Nesse sentido, seu depoimento traz acusações de qualidade única.

A dificuldade estará em prová-las, já que, como Bolsonaro apontou


em sua resposta, os pedidos feitos a Moro frequentemente deram-se a
dois, sem testemunhas. Talvez Moro os tenha gravado
clandestinamente, pois a captura da conversa à revelia do presidente,
nessas circunstâncias, não invalidaria a prova – disso o ex-juiz sabe
bem. Talvez nem seja necessário se preocupar tanto com a prova, já
que Bolsonaro, incapaz de entender a diferença entre ações de
governo e órgãos de Estado, admitiu em seu pronunciamento várias
das interferências de que é acusado. Entre elas, ter tido acesso a um
depoimento sigiloso e ter determinado à PF que ouvisse no presídio
federal de Mossoró um ex-sargento acusado de envolvimento na
morte de Marielle Franco, por motivos de seu interesse pessoal – “está
comigo a cópia do interrogatório”, arrematou.

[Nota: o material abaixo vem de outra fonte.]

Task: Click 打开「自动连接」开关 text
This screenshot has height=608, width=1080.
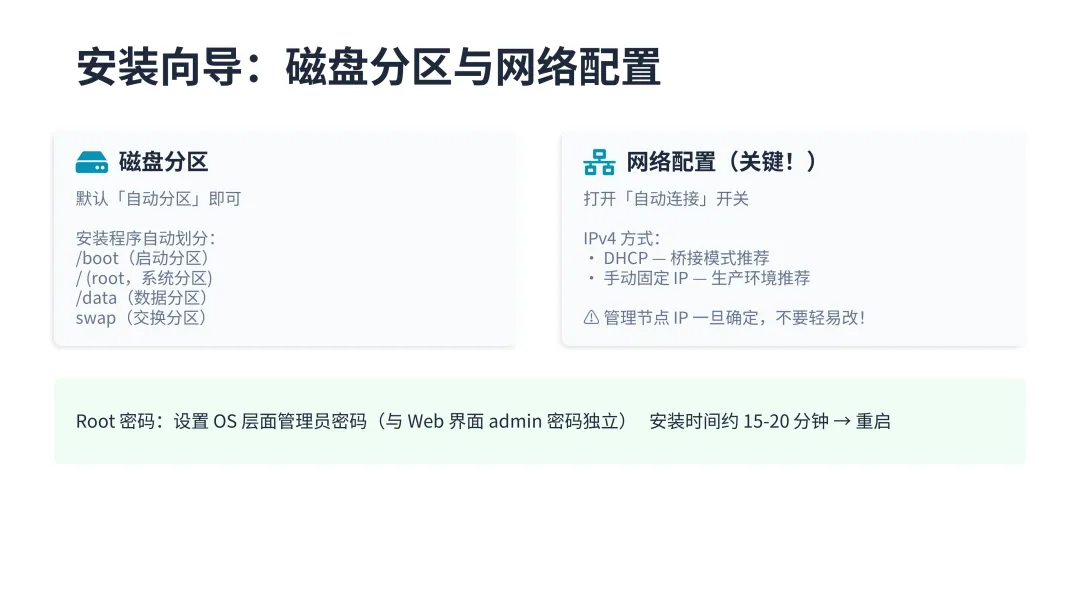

Já chovem pedidos de impeachment em reação ao “pandemoro”. Eles


exigem que as instituições, especialmente a presidência da Câmara, se
manifestem. Manter-se ao lado de Bolsonaro, doravante, implicará
assumir apoio ao político publicamente exposto como líder
inescrupuloso e sem limites, dedurado pela figura pública de maior
prestígio do Brasil. É um grande ônus para quem vive de votos ou
cultua sua imagem pública para multidões: nos instantes seguintes ao
pronunciamento, aliados de primeira hora no Congresso, no mundo
empresarial e nas comunidades evangélicas vieram jogar pedra em
Bolsonaro, colocando-se ao lado de Moro.

Bolsonaro poderá tentar reação política junto ao Centrão, agora mais


próximo dele. Isso lhe garantiria uma barreira suficientemente forte
para barrar autorizações para quaisquer processos. Roberto Jefferson,
grão-mensaleiro e presidente do PTB com quem o presidente engatou
noivado virtual há poucos dias, será um importante termômetro, por
sua notória disposição em abraçar políticos pustulentos até o extremo
limite: em 1992, ficou ao lado de Collor e liderou sua tropa de choque
até seus instantes finais.

Em qualquer cenário, por impeachment ou crime comum, o


afastamento de Bolsonaro demorará o tempo dos ritos da justiça –
um tempo mais lento do que pedem a política e a economia,
especialmente no contexto de crise atual. Idealmente, Bolsonaro pode
ser convencido a renunciar. Nos EUA, Richard Nixon abandonou a
presidência para escapar de um impeachment e foi perdoado por seu
sucessor, Gerald Ford, pelos crimes por ele cometidos no exercício da
Presidência. Como barganhou a pensão com Moro, Bolsonaro pode
também tentar acordar alguma forma de proteção futura para si e
para seus filhos em troca de uma renúncia. Haveria dois obstáculos: o
primeiro, a contestação judicial que uma tal medida sofreria, por
violação aos princípios constitucionais da impessoalidade e da
moralidade; o segundo, a disposição em fazer cumprir um
combinado que assegura a impunidade do presidente que terá caído
justamente por trair a bandeira do combate à corrupção política. Os
aliados a quem Bolsonaro pedir esse favor poderão, ironicamente,
sair-se com o precedente aberto por ele próprio quando a fatura lhes
for cobrada: não cumprir o prometido, como ele mesmo não entregou
a carta branca que prometera a Sergio Moro.